Interviewed by John Haggerty

Read Garnett Kilberg Cohen’s nonfiction piece, Lightning


John: Well, you’ve certainly opened up a can of worms here, and I think a lot of writers will recognize the feelings, especially the difficulty—or even impossibility—of writing something really true. The world is often enormously resistant to our efforts to capture it. Is the entire writing enterprise doomed from the start?

Garnett: It depends what one wants to do in her writing whether it is doomed or not. I have come to believe that a sense of authenticity in realistic nonfiction is better than actual realism and that an underlying sense of my emotional truth or some universal truth is better than the actual facts or trying to replicate events precisely. As with my mother’s comment on painting in my essay–it isn’t about getting every detail. That said, I do have to remind myself of this frequently. The other problem (in nonfiction anyways) is that my emotional truth might be very different from how others see the same situation. I wonder a bit about how the people I mention in “Lightning” would feel about my representation of them. But one can’t worry too much when writing nonfiction or one wouldn’t be able to write anything. The important thing is not to have an unkind intention.

You examine both arrogance and doubt here, and I think both of these states pose a problem for the writer. Arrogance can make us blind to the faults in our writing, and doubt can make it impossible to write at all. How do we pick our way between these two extremes? Does a state halfway between them even exist?

I think that balance is always an important element of being a writer. Confidence is good. Arrogance obviously is not. Yet it is difficult to find middle ground. I think if I had to choose between doubt and arrogance, I would lean toward arrogance (though I would rather just be confident) when writing a first draft and be more questioning or doubtful when writing a second or third draft. Too much doubt can prevent one from even getting started.
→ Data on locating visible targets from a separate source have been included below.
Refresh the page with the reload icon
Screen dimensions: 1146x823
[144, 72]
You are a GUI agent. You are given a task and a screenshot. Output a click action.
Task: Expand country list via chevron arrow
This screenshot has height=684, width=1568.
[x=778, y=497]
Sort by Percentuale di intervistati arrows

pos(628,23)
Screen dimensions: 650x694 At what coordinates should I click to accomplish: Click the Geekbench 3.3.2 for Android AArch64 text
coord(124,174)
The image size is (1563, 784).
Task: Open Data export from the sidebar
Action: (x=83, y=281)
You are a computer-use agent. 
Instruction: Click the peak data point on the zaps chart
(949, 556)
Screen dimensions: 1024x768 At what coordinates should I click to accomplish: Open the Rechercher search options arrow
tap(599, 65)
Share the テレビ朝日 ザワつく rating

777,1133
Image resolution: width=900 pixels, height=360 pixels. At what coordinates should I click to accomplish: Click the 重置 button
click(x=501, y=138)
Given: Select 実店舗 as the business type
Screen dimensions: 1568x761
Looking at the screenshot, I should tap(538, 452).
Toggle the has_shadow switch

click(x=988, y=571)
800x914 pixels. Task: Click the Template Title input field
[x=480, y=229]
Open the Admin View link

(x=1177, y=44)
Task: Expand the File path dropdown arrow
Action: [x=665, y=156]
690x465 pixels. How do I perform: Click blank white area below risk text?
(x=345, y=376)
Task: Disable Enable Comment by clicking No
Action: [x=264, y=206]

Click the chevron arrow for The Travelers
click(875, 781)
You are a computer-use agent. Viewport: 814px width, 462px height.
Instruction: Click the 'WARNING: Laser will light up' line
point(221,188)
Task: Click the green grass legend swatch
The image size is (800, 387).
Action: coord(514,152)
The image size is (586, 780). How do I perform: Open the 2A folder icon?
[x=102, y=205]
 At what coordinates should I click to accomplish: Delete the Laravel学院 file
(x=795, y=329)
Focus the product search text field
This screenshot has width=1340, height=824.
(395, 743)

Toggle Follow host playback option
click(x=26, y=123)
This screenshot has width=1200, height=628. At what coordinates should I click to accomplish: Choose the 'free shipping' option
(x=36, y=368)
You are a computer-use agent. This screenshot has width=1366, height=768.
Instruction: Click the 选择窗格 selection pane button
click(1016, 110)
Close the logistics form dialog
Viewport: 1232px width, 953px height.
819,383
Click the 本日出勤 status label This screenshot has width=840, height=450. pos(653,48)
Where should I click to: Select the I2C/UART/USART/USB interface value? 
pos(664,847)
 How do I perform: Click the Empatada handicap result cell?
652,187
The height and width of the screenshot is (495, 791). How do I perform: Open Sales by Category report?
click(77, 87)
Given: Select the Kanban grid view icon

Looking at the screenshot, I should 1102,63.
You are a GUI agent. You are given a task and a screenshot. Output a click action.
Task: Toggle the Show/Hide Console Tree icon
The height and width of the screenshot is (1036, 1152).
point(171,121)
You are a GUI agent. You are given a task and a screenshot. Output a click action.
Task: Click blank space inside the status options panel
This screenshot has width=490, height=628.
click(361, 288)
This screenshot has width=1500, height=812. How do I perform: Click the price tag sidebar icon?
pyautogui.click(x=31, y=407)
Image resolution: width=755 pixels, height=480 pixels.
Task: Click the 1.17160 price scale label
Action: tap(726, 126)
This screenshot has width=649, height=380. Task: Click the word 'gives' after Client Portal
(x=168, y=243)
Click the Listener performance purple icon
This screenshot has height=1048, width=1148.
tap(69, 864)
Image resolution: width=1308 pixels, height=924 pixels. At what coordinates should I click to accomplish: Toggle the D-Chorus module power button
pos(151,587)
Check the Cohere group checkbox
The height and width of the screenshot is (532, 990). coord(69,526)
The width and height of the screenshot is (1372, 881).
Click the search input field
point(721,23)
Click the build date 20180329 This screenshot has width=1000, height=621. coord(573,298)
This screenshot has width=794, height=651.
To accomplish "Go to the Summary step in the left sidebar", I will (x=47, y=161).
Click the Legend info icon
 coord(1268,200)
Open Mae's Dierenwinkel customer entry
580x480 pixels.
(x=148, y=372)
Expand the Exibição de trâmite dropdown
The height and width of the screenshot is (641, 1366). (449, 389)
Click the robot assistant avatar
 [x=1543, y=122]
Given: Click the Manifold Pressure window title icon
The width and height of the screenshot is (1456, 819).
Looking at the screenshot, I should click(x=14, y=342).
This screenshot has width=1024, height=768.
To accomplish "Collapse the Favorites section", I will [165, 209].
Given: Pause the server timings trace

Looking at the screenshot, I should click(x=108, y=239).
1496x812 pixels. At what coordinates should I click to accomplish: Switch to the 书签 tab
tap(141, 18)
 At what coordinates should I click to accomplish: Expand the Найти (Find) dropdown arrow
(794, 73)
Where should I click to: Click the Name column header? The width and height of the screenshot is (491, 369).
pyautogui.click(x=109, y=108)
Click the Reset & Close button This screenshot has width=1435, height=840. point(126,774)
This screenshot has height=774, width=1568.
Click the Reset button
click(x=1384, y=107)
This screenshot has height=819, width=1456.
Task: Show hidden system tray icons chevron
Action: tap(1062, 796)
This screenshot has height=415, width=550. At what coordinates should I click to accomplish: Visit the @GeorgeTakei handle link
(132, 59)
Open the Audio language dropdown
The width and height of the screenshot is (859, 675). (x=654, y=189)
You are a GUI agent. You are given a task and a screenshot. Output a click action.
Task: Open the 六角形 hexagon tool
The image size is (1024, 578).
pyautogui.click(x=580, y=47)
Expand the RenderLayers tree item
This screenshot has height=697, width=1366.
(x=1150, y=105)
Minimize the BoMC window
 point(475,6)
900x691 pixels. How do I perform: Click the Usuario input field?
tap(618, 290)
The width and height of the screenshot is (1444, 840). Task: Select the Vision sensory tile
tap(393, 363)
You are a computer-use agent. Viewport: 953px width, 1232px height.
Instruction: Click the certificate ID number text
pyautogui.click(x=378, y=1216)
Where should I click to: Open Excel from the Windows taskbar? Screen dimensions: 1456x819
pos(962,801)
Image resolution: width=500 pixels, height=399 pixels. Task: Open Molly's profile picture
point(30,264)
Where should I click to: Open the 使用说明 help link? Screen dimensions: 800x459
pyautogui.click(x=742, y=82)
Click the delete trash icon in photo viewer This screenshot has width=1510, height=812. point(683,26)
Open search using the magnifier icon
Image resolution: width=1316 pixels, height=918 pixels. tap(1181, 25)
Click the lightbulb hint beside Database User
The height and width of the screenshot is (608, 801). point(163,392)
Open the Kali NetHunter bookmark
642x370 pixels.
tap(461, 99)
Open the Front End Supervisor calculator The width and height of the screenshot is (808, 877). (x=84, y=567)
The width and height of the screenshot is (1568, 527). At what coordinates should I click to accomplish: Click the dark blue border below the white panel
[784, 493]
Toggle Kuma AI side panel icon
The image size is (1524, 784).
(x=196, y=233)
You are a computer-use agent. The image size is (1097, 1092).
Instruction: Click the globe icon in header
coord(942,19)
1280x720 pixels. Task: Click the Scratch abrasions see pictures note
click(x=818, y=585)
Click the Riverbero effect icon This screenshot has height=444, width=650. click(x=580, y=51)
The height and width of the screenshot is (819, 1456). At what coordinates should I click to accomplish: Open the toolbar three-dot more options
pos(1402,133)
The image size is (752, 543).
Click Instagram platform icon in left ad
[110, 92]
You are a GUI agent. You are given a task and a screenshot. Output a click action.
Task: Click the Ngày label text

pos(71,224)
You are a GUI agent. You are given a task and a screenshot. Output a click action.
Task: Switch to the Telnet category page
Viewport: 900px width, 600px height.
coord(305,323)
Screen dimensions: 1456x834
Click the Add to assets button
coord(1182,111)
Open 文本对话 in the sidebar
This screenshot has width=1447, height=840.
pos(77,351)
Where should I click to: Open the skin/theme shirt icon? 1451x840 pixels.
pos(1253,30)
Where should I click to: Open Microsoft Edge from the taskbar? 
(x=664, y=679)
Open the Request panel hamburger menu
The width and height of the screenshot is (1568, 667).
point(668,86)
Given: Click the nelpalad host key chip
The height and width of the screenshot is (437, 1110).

Such a great question. I wish I had a better answer, though part of what I like about being a writer is that one is often figuring out a new way to go about it so shouldn’t always have an answer.

You make an interesting point about observation. Do we, as writers, risk losing something essential in the lived experience by being too writerly about it all? What are we to do about this?

Early in my writing career (grad school and a few years afterward) I freaked a bit because I was unpacking everything I read to such an extent that I was losing the essence and enjoyment of the experience. After a while that went away and I was usually able to do both (unpack and enjoy) at the same time. The better the writing, the less unpacking. Now, if what I am reading is so compelling that I don’t analyze at all, I go back afterwards and try to figure out how the writer did it. I know I have strayed a bit from your question but I think there is a parallel to this with writing. Early in my writing career I looked for material in everything I found of interest. Now, I am usually (big stress on usually) able to be in an experience and see it as material either afterward or see it as potential material only in some distant corner of my mind.   I suspect this is true to some extent with non-writers as well, wondering how they will tell the experience, how they resolve it the next day. When writers exploit experience they are called on it more. But in the best situations, writers of nonfiction are able to get deeper meaning out of their worst experiences and able to revive and relive their best ones. With biographical fiction, writers can give shape to experiences. I do want to emphasize that none of what I say is absolute.  Hopefully, we all continually evolve as writers.